Exercise 2.3 (Polynomial Markov versus Chernoff)

Suppose that $X \geq 0$, and that the moment generating function of $X$ exists in an interval around zero. Given some $\delta > 0$ and integer $k = 1, 2 \dots$, show that

$$\inf_{k=1, 2, \dots} \frac{\mathrm{E}[|X|^k]}{\delta^k} \leq \inf_{\lambda > 0}\frac{\mathrm{E}[e^{\lambda X}]}{e^{\lambda \delta}}$$

Consequently, an optimized bound based on polynomial moments is always at least as good as Chernoff upper bound.

Solution

Let $c = \inf_{k} \frac{\mathrm{E}[|X|^k]}{\delta^k}$. Then $c \leq \frac{\mathrm{E}[|X|^k]}{\delta^k}$ for all $k$.

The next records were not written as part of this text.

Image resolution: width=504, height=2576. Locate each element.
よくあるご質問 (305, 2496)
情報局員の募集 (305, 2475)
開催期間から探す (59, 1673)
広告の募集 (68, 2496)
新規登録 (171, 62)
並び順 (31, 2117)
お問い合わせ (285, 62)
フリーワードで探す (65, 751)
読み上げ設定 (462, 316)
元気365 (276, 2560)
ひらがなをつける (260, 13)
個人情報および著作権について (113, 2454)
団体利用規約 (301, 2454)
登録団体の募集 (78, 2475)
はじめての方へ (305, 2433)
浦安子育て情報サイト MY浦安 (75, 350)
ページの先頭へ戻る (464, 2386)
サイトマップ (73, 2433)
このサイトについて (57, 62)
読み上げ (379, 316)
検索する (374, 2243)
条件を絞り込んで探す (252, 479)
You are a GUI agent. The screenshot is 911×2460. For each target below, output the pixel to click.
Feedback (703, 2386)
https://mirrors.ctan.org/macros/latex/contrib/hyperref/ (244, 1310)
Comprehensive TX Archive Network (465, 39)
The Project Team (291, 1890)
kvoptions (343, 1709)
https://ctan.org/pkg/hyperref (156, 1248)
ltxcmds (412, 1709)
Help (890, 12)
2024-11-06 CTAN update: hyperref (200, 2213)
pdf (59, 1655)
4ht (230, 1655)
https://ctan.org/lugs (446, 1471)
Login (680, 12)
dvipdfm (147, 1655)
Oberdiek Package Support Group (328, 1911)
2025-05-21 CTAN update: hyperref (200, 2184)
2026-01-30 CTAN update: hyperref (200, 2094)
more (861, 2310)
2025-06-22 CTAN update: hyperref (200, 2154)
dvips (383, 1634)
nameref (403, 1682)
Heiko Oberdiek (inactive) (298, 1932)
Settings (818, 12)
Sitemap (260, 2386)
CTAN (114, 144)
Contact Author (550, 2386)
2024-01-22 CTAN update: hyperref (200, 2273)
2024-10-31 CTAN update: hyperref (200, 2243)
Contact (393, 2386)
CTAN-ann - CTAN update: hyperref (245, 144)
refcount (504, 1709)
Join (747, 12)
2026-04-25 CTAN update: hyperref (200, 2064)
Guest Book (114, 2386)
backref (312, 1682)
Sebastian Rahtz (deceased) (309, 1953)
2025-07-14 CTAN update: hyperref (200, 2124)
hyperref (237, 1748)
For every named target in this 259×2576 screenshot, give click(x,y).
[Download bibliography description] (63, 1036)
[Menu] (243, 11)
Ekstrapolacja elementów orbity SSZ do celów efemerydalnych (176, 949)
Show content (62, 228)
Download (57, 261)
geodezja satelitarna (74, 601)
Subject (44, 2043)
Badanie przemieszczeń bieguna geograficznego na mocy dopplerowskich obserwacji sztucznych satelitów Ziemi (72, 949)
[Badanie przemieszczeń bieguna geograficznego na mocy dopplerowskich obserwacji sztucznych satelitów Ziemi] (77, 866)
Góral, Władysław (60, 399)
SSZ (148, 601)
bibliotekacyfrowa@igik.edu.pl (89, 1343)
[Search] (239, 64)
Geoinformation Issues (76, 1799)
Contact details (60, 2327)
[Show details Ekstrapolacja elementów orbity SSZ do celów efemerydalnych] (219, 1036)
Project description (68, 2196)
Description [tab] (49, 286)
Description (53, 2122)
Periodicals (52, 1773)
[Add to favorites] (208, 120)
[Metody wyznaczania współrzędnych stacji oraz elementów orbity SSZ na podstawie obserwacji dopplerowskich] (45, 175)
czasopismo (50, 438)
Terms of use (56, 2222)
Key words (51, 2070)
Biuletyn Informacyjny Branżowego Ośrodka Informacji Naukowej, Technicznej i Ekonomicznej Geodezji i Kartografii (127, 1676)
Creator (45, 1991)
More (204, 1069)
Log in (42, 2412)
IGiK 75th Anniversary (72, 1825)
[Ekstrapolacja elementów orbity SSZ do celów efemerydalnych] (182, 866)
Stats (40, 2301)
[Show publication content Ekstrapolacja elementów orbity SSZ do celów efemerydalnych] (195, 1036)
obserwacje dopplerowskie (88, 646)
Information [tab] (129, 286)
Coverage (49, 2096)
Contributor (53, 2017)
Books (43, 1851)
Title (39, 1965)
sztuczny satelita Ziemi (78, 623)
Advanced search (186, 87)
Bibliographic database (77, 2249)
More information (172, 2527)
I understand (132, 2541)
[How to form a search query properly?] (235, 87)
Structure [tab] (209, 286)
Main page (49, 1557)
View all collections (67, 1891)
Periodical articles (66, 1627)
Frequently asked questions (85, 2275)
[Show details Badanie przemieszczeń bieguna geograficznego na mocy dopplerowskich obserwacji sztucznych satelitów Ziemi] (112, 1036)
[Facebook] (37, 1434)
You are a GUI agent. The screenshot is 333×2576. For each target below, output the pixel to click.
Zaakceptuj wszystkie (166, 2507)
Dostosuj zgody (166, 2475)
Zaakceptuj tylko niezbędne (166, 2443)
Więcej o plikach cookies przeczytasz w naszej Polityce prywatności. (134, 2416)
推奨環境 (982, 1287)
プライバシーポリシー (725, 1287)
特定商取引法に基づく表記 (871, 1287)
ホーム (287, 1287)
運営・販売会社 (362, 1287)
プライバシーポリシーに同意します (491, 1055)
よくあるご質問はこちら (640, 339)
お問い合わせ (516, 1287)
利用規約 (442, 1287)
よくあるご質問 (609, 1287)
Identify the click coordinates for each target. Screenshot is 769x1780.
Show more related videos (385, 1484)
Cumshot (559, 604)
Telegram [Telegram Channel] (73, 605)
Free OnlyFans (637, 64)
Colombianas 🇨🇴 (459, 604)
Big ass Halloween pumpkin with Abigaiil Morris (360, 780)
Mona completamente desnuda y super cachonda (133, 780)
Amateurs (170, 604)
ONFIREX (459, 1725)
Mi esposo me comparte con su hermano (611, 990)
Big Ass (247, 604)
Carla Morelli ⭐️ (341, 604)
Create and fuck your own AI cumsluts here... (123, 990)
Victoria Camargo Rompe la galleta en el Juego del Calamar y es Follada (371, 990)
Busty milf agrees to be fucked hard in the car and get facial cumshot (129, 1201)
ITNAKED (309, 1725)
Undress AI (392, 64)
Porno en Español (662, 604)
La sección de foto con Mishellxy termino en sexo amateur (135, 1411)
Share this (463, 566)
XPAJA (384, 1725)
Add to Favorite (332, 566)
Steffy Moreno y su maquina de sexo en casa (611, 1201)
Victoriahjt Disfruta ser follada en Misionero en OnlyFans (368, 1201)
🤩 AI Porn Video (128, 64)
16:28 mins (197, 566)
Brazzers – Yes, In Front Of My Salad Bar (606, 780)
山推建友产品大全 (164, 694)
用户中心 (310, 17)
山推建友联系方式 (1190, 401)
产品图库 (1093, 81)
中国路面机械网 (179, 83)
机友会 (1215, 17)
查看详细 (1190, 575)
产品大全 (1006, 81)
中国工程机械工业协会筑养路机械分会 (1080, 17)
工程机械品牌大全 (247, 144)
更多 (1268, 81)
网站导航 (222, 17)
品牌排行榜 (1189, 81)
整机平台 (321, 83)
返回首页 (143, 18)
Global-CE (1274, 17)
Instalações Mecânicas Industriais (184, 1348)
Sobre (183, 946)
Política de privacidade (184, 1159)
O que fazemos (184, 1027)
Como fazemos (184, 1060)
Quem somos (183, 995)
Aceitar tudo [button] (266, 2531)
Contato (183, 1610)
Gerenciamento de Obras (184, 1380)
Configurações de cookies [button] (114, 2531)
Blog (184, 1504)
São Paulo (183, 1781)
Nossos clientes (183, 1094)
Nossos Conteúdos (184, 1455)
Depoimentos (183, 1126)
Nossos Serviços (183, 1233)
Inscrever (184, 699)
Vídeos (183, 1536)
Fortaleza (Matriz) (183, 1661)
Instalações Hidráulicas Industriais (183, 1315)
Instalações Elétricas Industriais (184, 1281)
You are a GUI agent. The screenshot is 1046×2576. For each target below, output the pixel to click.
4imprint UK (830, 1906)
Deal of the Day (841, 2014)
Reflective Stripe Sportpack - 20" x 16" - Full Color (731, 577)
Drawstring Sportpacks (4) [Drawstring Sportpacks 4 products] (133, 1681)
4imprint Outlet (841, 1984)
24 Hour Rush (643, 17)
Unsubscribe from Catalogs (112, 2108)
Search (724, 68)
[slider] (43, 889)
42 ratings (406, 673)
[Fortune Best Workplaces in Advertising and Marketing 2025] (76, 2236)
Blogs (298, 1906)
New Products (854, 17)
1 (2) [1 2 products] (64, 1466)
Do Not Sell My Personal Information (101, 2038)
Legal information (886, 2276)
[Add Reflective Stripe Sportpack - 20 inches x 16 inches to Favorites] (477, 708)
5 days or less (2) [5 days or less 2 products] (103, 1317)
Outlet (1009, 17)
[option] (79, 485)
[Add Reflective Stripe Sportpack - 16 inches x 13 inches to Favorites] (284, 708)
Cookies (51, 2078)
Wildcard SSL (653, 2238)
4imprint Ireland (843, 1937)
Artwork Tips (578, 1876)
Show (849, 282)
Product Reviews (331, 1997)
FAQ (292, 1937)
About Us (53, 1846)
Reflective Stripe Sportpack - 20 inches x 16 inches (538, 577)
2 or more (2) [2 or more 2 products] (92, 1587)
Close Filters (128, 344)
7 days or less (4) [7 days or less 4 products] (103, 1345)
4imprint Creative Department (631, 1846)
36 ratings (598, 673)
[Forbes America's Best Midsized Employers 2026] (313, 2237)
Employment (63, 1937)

Since $\lambda >0$, we have

$$c\frac{\lambda^k \delta^k}{k!} \leq \frac{\lambda^k \mathrm{E}[|X|^k]}{k!}.$$

By the assumption, the moment generating function of $X$ exists, therefore,

$$c\sum_{k=1}^\infty \frac{\lambda^k \delta^k}{k!} \leq \sum_{k=1}^\infty \frac{\lambda^k \mathrm{E}[|X|^k]}{k!}.$$

Using the Taylor expansion of an exponential function, we have

$$c \leq \frac{\mathrm{E}[e^{\lambda X}]}{e^{\lambda \delta}}.$$

Taking the infimum of $k$ and $\lambda > 0$ finishes the proof.

Reference

Wainwright, Martin. High-dimensional statistics : a non-asymptotic viewpoint. Cambridge, United Kingdom New York, NY, USA: Cambridge University Press, 2019.

Philips, Thomas & Nelson, Randolph. (1995). The Moment Bound Is Tighter Than Chernoff's Bound for Positive Tail Probabilities. The American Statistician. 49. 175. 10.2307/2684633.